Ideas for Crafting Software for an Internet-Centric University

C. Frank Starmer and Josh D. Starmer

Paradigm

The main idea is that you, the user, should be empowered to rapidly access information in order to synthesize solutions to your problems. Said another way, our goal is to provide tools that facilitate access to and transport of information from remote resources without demanding you to install lots of techy stuff (that often does not work) possibly requiring a "certified" specialist to install the stuff (like ODBC drivers).

Remember the early Mac days when you "discovered" copy and paste, a legacy from Xerox Parc and MIT and X windows. Popularizing the intuitively obvious click, drag, copy and paste opened an entirely new world for porting information across applications on the same desktop. Cut and paste augmented our memories and improved the rate we could develop documents (either programs or traditional documents).

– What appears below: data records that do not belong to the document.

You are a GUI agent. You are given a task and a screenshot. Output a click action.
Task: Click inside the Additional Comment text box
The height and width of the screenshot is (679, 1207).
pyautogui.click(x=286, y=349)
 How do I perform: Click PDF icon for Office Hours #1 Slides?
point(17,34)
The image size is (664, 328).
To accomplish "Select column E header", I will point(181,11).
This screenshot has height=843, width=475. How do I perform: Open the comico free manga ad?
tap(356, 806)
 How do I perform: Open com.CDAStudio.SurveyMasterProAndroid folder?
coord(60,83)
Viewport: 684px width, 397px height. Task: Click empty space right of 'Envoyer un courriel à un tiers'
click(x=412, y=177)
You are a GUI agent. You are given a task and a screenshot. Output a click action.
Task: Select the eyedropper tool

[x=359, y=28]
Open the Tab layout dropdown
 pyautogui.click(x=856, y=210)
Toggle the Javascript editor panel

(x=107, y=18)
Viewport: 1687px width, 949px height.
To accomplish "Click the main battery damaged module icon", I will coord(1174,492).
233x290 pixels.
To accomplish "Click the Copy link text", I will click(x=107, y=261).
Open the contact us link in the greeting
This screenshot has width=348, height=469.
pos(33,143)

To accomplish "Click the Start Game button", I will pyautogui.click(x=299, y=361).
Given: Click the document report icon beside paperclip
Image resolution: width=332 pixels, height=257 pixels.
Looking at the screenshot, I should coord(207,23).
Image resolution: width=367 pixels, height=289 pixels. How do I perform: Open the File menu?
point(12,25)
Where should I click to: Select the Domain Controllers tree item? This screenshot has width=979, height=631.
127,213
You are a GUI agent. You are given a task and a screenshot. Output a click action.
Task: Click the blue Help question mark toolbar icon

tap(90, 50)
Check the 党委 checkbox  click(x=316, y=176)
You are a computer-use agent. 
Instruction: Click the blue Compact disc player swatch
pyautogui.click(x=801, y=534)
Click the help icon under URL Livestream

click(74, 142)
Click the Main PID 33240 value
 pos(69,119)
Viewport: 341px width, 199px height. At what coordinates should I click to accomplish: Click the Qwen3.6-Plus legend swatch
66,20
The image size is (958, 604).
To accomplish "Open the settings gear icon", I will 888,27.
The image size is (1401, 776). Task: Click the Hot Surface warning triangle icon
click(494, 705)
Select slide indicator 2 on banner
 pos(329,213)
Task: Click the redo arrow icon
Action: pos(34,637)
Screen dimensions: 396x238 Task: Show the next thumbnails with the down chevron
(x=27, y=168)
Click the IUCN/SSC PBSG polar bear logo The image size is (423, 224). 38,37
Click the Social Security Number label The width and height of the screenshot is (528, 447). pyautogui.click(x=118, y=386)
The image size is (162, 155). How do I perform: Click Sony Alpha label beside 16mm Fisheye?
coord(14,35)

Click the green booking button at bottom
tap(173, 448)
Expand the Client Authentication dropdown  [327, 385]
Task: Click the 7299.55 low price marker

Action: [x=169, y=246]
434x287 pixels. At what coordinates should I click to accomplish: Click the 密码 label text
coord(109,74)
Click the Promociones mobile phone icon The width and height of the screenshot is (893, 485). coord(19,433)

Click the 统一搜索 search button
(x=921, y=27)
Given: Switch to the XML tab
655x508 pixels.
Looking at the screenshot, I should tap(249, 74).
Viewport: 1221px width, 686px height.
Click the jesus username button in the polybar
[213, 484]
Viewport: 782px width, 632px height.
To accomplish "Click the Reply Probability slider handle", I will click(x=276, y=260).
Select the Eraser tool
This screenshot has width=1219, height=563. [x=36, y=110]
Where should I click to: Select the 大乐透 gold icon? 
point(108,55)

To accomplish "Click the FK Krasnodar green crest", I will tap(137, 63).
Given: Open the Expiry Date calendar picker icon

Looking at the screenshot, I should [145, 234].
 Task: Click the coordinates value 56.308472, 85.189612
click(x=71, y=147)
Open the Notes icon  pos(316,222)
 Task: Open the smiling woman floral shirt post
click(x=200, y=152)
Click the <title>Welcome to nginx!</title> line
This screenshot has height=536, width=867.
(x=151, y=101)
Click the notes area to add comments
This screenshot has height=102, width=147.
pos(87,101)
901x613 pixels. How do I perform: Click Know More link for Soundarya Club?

Our goal at MUSC and the IT Lab is to build an IT software infrastructure, i.e. browser-based tools, that not only provide access to information but provide you with simple tools for manipulating that data. Why? Because thats what you do anyway in the paper and pencil world. So for today's problem, we must enable you to rapidly synthesize a solutions to your problems, i.e. enabling you to innovate. Rapid synthesis of solutions is facilitated by a good memory. What is new in our approach is that we explicitly realize that internet connectivity + commodity computing creates a new memory tool - facilitating access to information and thus transferring time spent remembering and accessing information to time spent thinking and synthesizing problem solutions. Our approach builds on the hardware/network internet connectivity by placing software tools on your desktop that enable you to to identify and transport information from resources to your desktop - in as transparent manner as possible.

What is a Tool?

Our approach is tool based. What is a tool? A tool is a software process that does one thing. It takes input data, performs some transformation and generates an output data stream. I first saw "tool" described in early UNIX documentation (see Bell System Technical Journal 57:6 July-August 1978 (Special Issue on Unix Time-sharing system) - Tools are mentioned in the Forward, page 1901). But to my mind, the major contributions from Ritchie, Thompson, Kernighan, McIlroy and Bourne that made UNIX (and Linux) withstand the test of time without breaking was:
  1. input/output device independence (data streams, not card images)
  2. command-line parameters (that fine tuned the "what the tool does")
  3. pipes (permiting composition of tools (grep "something" file.txt | more))
  4. unix file structure

Why tools? Because we can often synthesize a solution by realizing the solution as a sequence of data transformations. But building the solution as a composition of tools, we reduce the likelihood we'll break something when repairing a bug in the overall solution process.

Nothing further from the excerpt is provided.